O protagonismo de Mato Grosso do Sul no cenário nacional foi detalhado por Bruno da Rosa, que atuou na supervisão direta dentro de sala. “O motivo da escolha de Mato Grosso do Sul para fazer essa cirurgia, que integra dois países e mais uma região brasileira, é porque o estado hoje é o centro que faz mais cirurgias robóticas, exceto São Paulo, para a plataforma robótica do Toumai”, afirmou. “Com toda essa nossa experiência, estamos prontos para dividir conhecimento com todas as outras regiões.”

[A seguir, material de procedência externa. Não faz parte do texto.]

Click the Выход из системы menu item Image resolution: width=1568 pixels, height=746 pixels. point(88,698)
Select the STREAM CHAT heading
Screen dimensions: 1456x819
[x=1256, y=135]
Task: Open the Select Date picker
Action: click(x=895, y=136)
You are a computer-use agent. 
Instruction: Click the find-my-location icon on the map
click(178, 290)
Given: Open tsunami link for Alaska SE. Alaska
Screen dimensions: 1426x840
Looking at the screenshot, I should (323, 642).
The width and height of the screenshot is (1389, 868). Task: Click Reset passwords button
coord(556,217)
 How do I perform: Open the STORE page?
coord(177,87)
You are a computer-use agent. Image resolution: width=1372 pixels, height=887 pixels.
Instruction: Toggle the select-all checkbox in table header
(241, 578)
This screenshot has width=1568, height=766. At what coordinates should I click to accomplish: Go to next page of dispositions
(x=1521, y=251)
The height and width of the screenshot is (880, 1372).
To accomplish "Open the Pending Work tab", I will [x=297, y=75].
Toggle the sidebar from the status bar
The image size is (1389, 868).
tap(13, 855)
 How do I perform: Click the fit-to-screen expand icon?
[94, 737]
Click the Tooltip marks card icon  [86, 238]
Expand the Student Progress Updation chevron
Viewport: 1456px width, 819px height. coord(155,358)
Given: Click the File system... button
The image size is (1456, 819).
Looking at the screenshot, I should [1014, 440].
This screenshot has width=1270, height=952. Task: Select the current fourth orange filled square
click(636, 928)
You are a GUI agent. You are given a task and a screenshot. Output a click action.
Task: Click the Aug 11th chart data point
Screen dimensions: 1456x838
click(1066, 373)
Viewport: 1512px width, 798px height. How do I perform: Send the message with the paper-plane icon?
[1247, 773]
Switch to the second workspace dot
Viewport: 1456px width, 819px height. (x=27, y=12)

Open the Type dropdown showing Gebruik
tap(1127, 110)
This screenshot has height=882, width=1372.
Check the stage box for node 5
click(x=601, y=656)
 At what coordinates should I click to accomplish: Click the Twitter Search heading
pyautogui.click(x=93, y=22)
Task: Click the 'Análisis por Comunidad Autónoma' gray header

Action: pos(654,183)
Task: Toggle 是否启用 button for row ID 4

O grande diferencial da operação foi a possibilidade de acompanhamento especializado em tempo real, mesmo à distância. As três cirurgias foram monitoradas pelo cirurgião Eduardo Parra-Davila, referência internacional em cirurgia robótica, que acompanhou os procedimentos a partir de uma central em São Paulo (SP). A interação ocorreu por meio da teleproctoria, uma modalidade de telemedicina na qual um médico experiente atua remotamente como mentor, orientando a equipe cirúrgica durante o procedimento.
“Existia um proctor, que é como se fosse um mentor. Em São Paulo, ele estava em uma sala de treinamento do robô e conseguia acessar o equipamento daqui de Campo Grande. Em determinados momentos da cirurgia, ele entrava no procedimento, realizava parte da operação e depois devolvia o controle ao cirurgião local para continuar”, explicou a assessoria.
Para o cirurgião César Conte, a iniciativa demonstra que a medicina praticada em Mato Grosso do Sul está alinhada com os principais centros mundiais de inovação. “Estar fora do principal eixo do país e oferecer para Mato Grosso do Sul algo inédito desse porte mostra a medicina de ponta que ofertamos”, afirmou. “A possibilidade de o cirurgião ter ajuda imediata em um procedimento complexo por pessoas extremamente habilitadas em outros países faz com que a gente dê um passo histórico.”
Para viabilizar a conexão sem atrasos entre os países, a equipe de tecnologia da informação da Cassems desenvolveu uma estrutura exclusiva de transmissão de dados, conectando diretamente o robô Toumai ao sistema central do hospital, com mecanismos de proteção e redundância energética. Além dos procedimentos, as imagens foram transmitidas em tempo real para o auditório da instituição, permitindo que residentes e estudantes de medicina acompanhassem as cirurgias e participassem da experiência educacional.
O ineditismo de conectar múltiplos continentes em uma única operação síncrona foi chancelado pelo mentor do projeto. O cirurgião robótico Eduardo Parra-Davila destacou que o Brasil reúne características ideais para demonstrar o potencial da tecnologia devido às grandes distâncias entre os centros de referência. “Realizar cirurgia remota multiponto é outro nível, exige muito mais segurança e conexões”, afirmou. Diante da complexidade de uma rede intercontinental, a segurança da paciente permaneceu blindada em camadas, com uma força-tarefa da equipe de TI da Cassems que criou uma rodovia digital dedicada interligando o robô Toumai direto ao switch central do hospital.